August 18, 2008 |  9:45 am

To the surprise of many, John McCain seemed in his element Saturday at the candidate forum Rick Warren conducted at Orange County's Saddleback Church.

As Peter Hamby notes today at CNN.com, McCain's supposed reluctance to discuss his faith was not evident; indeed, he told the evangelical audience that he had been "saved and forgiven" by Christ. Adds the MSNBC political shop: "We seriously underestimated how Saturday’s religious forum was made to order for McCain, despite the perceptions that McCain rarely talks openly about his faith. On all the questions regarding hot-button social issues, the Arizona senator didn’t have to depart from GOP orthodoxy one bit, except on stem cells."

To the surprise of no one, McCain was definitely in his element this morning as he spoke to the annual convention of the Veterans of Foreign Wars.

He returned, with relish, to the theme he had stressed during Barack Obama's overseas trip last month: that he was right in strongly advocating last year's surge in U.S. troop deployment in Iraq, while his rival was wrong in strongly opposing it and is having a hard time admitting that.

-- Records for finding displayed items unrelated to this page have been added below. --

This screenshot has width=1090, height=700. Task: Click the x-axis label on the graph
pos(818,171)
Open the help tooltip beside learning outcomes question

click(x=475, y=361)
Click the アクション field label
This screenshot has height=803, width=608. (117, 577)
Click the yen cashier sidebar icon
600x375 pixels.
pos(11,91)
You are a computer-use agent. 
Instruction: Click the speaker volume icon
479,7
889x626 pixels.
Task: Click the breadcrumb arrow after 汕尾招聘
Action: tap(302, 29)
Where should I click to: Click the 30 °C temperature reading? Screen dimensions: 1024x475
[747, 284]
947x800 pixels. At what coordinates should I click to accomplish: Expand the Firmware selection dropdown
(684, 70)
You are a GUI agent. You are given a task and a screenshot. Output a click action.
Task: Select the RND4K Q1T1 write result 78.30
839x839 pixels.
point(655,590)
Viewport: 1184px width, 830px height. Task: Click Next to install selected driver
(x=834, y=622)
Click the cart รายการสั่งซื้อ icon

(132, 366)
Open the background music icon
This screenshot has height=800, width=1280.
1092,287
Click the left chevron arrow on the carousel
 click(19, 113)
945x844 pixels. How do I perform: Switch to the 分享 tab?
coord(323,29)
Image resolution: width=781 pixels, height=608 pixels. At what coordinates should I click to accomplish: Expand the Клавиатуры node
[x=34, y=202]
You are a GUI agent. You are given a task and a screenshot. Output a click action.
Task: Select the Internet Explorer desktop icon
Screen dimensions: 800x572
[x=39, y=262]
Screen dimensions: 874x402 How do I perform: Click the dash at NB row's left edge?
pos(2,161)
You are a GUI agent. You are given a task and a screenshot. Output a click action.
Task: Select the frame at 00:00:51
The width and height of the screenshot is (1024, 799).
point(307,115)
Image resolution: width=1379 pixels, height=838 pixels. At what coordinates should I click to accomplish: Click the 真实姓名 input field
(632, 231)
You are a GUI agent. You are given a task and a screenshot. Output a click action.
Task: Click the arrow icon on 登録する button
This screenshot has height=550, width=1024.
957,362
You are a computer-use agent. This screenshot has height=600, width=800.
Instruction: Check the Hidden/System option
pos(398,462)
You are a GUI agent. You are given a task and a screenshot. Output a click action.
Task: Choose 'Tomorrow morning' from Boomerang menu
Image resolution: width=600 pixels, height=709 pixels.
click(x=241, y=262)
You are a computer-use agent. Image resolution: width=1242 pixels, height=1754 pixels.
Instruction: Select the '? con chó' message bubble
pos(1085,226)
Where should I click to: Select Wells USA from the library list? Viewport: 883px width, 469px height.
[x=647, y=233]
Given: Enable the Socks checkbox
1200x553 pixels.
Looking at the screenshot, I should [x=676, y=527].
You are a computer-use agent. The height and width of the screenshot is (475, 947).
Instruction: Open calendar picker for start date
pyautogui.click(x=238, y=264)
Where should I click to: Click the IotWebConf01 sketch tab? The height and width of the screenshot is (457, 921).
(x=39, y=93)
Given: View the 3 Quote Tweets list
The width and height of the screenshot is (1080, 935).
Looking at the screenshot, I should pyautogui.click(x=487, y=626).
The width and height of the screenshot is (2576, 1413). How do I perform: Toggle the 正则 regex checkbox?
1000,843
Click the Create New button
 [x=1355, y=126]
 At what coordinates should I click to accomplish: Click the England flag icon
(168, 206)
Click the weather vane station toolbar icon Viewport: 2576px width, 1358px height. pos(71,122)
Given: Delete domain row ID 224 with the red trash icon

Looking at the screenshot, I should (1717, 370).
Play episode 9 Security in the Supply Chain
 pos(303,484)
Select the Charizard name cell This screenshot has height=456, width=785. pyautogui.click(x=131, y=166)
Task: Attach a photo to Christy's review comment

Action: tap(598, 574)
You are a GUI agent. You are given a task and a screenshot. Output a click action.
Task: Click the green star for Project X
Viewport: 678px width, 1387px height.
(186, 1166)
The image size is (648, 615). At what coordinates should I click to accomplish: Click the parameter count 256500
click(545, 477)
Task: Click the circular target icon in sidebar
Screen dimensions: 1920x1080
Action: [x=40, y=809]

McCain didn't quite reprise the charge he made while Obama was stopping in Iraq -- that his foe would rather win the White House than win a war. But he walked right up to that line, saying: "Behind all of these claims and positions by Sen. Obama (on Iraq) lies the ambition to be president."

Our colleague Mark Silva at the Swamp has more on McCain's speech; Michael Muskal and Maeve Reston have a story at LATtimes.com.

Obama appears before the VFW on Tuesday.